▶ _DOCUMENT SECTION_
+ + + +
What is Comprehension?

Comprehension is 'intentional thinking during which meaning is constructed through interactions between text and reader.' (Harris & Hodges,1995)

It is personal. It is active thinking.

 

What comprehension strategies do good readers use?

Effective readers are processing text continuously. They draw on a range of strategies and employ these simultaneously and automatically.

If we think about ourselves as good readers we can see that:

  • We bring our knowledge to the text (Prior knowledge/Prediction)
  • We ask questions to monitor and clarify, (Questions/Questioning)
  • We think, wonder, explore, discover (Think Aloud)
  • We create strong images in our minds of people, places, events, ideas, concepts (Visualising)
  • We tap into the type of text we're reading to give us clues to meaning (Text Structure/Genre)
  • We build on knowledge as we are reading to maintain the thread of meaning (Summarising) 

How can our students tap into their own thinking as they are reading?

Metacognitive awareness (being able to think about one’s own thinking) is an important part of learning.

If students can articulate what the strategies are, and how and when to use them, they can be in control of monitoring their own comprehension. They will know when and how to adjust their own use of strategies to achieve greater understanding (Baker & Brown, 1984).

How can we teach our students to become more aware of the strategies good readers use?

  • State your purposes for teaching (Clear intention for learning)
  • Give clear explanations and demonstrations (Mini Lesson - showing how to be successful)
  • Model thinking aloud about strategies and processes and have students practise with you (Think Aloud - showing thorugh Read Aloud/Shared Reading)
  • Have students practise the strategies, as they read independently (Independent Reading)
  • Encourage your students to reflect and verbalise what they are doing when reading (Reflection/share)

Several studies show that students who verbalise their strategies and thoughts while reading score significantly higher on comprehension tests.

Importance of Comprehension Instruction

Research has shown that comprehension instruction can improve the reading comprehension of all readers, even beginning readers and struggling older readers.

Instruction in comprehension can help your students to:

  • Understand what they read
  • Enjoy what they read
  • Remember what they read
  • Communicate with others about what they read
  • Want to read more

“Comprehension can be improved by teaching students to use specific cognitive strategies or to reason strategically when they encounter barriers to understanding what they are reading.
+ + + +
▶ _RAW DATA_
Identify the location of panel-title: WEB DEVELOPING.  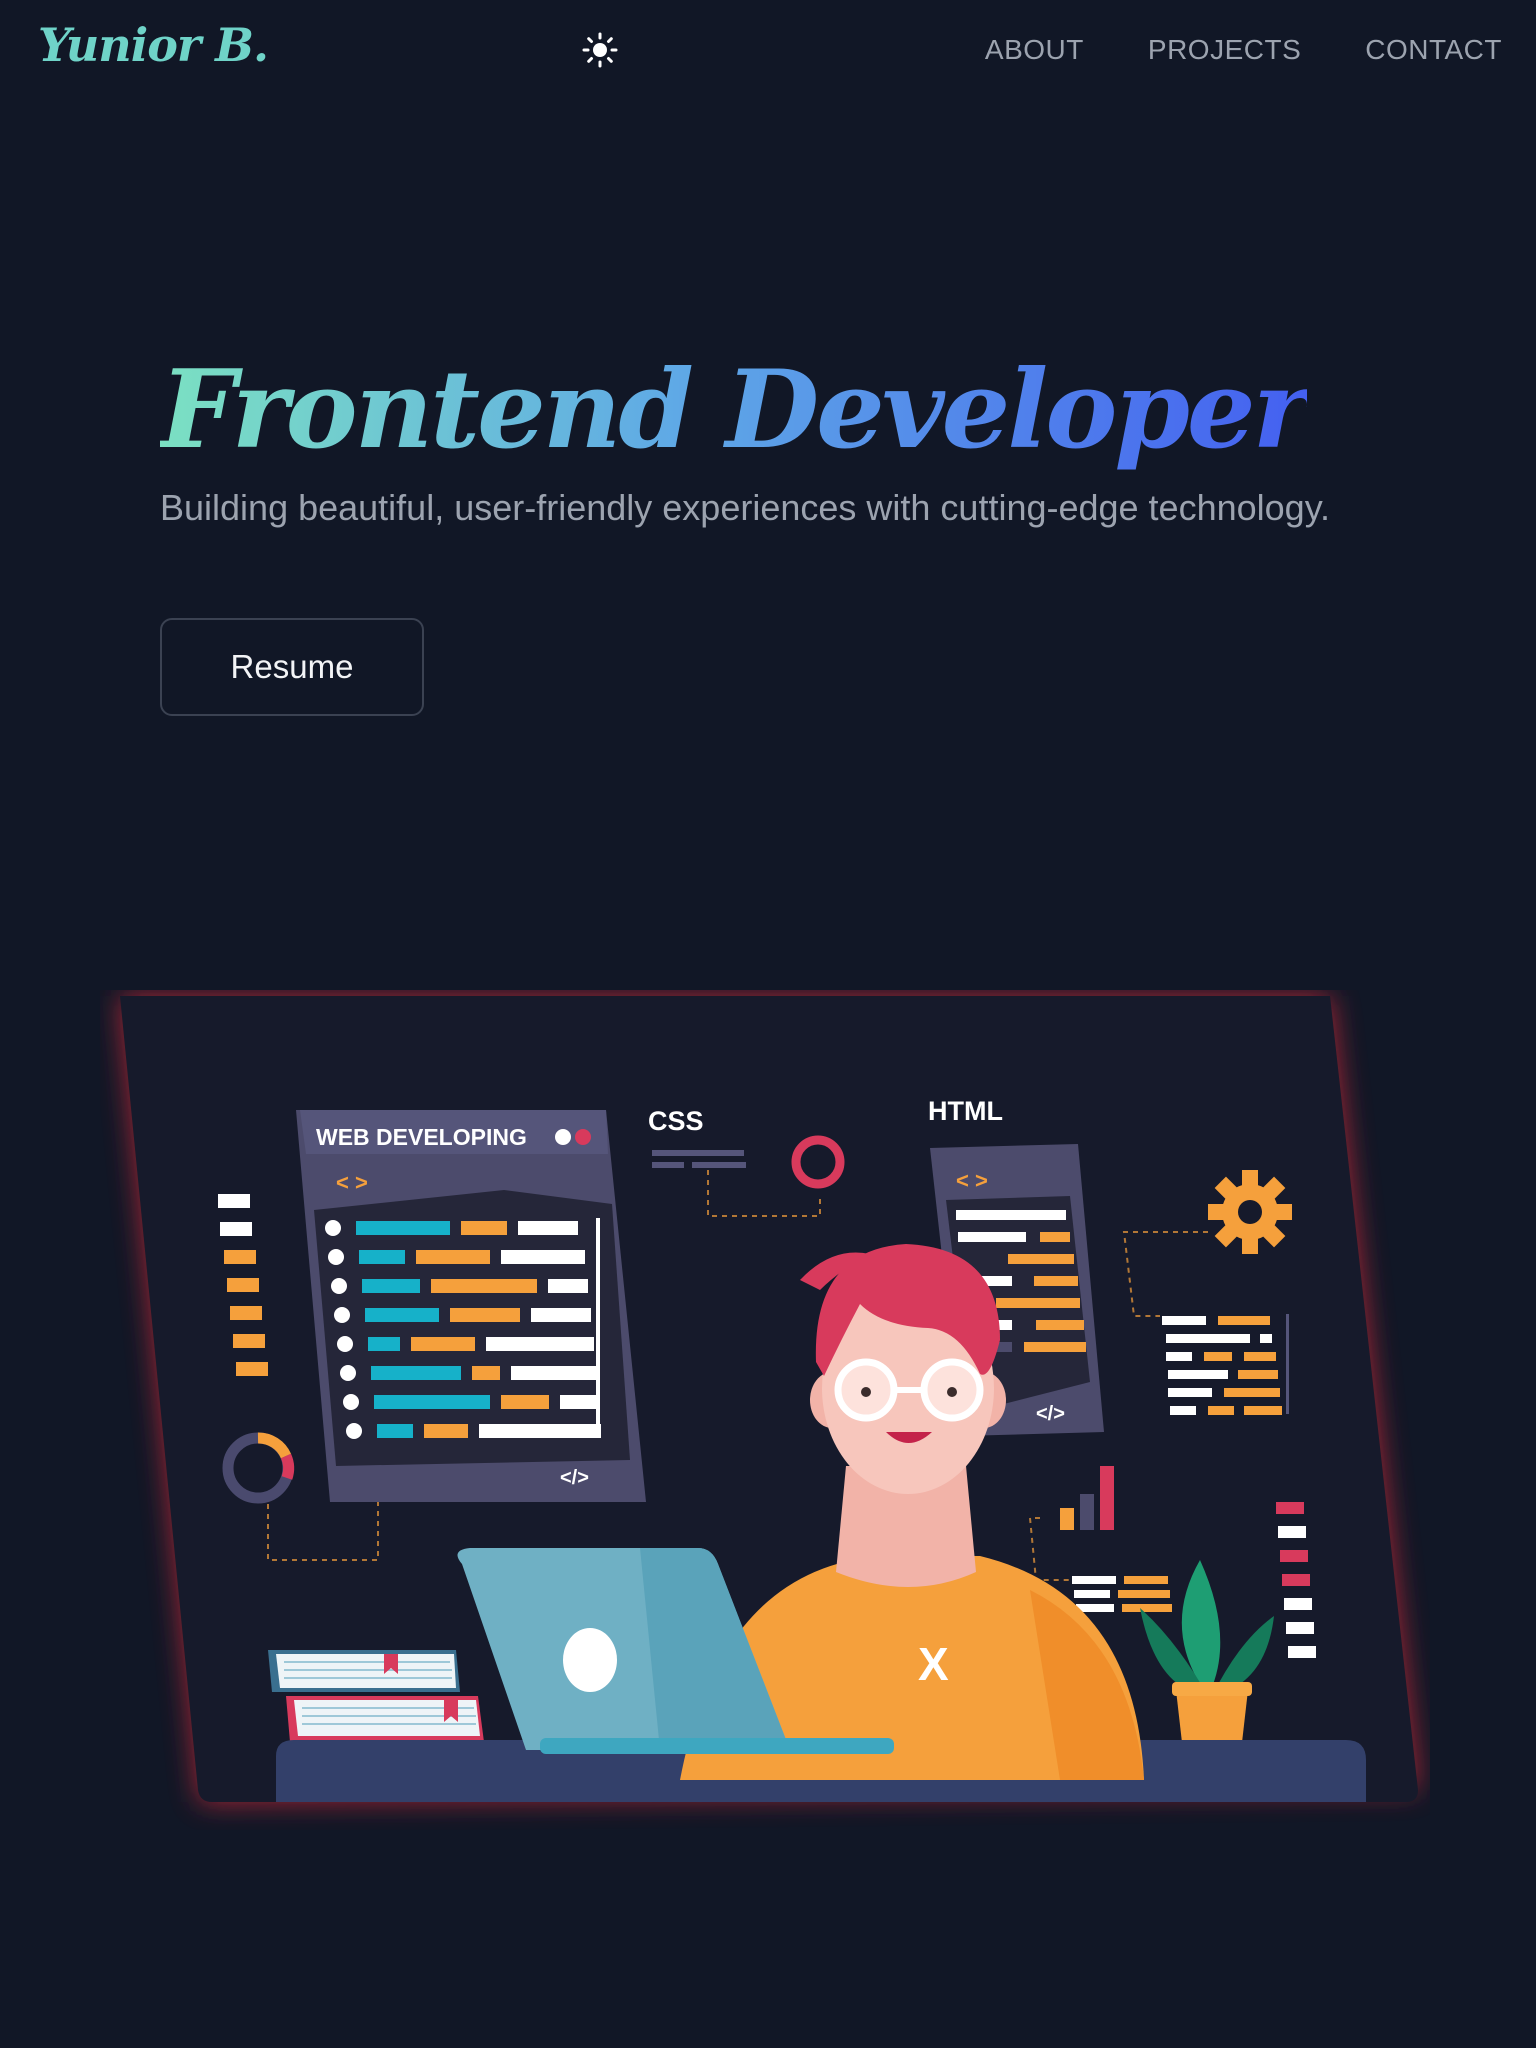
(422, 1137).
+ + + +
▶ _ACTIVITY LIST_
- 1) In the text on reading comprehension, what is metacognitive awareness?
- 2) Summarize the text on reading comprehension in two sentences.
- 3) Carry the text on reading comprehension further, starting after its last sentence.

▶ _REPLIES_
- 1) It is being able to think about one's own thinking.

- 2) Comprehension is active, personal thinking in which meaning is built through interactions between text and reader, and good readers use strategies such as prediction, questioning, visualizing, and summarizing simultaneously and automatically. Teachers can build students' awareness of these strategies through clear explanations, modeled think-alouds, independent practice, and reflection, and research shows that comprehension instruction improves reading comprehension for all readers.

- 3)
Readers acquire these strategies informally to some extent, but explicit or formal instruction in the application of comprehension strategies has been shown to be highly effective in enhancing understanding. The teacher generally demonstrates such strategies for students until the students are able to carry them out independently.” (National Reading Panel, 2000)

What should Comprehension Instruction look like?

Learning to use a new strategy is effectively taught through a gradual release of responsibility model (To, With, By).

This is often referred to as the Reading Workshop.

Purpose 

  • Tell your students the purpose of your instruction and why you have chosen to involve them in such instruction

To 

  • Explain the strategy explicitly, specifically saying what it is, and how and when it should be used 
  • Model the strategy in authentic reading situations, saying when it is most useful or even when it is not applicable
  • Think Aloud about the strategy you use as you read

With

  • Use the strategy collaboratively with your students and encouraging students to do this with each other
  • Encourage your students to explain to each other how they are processing the text
  • Emphasise that choosing an appropriate strategy is important and that different strategies may be applied in different situations
  • Guide students’ practice of the strategy in small groups and individually, gradually releasing responsibility to them

By 

  • Relate the use of the strategy to their own independent reading
  • Provide many opportunities for students to use the strategy independently

Reflection/Share 

  • Make sure that your students are involved in a lot of rich dialogue about what they are reading and what they are doing to help their comprehension

 

Teaching Comprehension at different grade levels

All comprehension strategies need to be taught at all grade levels, with fiction and factual texts at every level.

Pearson and Duke (2002) state that comprehension instruction in K-2 is not only possible, but wise and beneficial, rather than detrimental to overall reading instruction.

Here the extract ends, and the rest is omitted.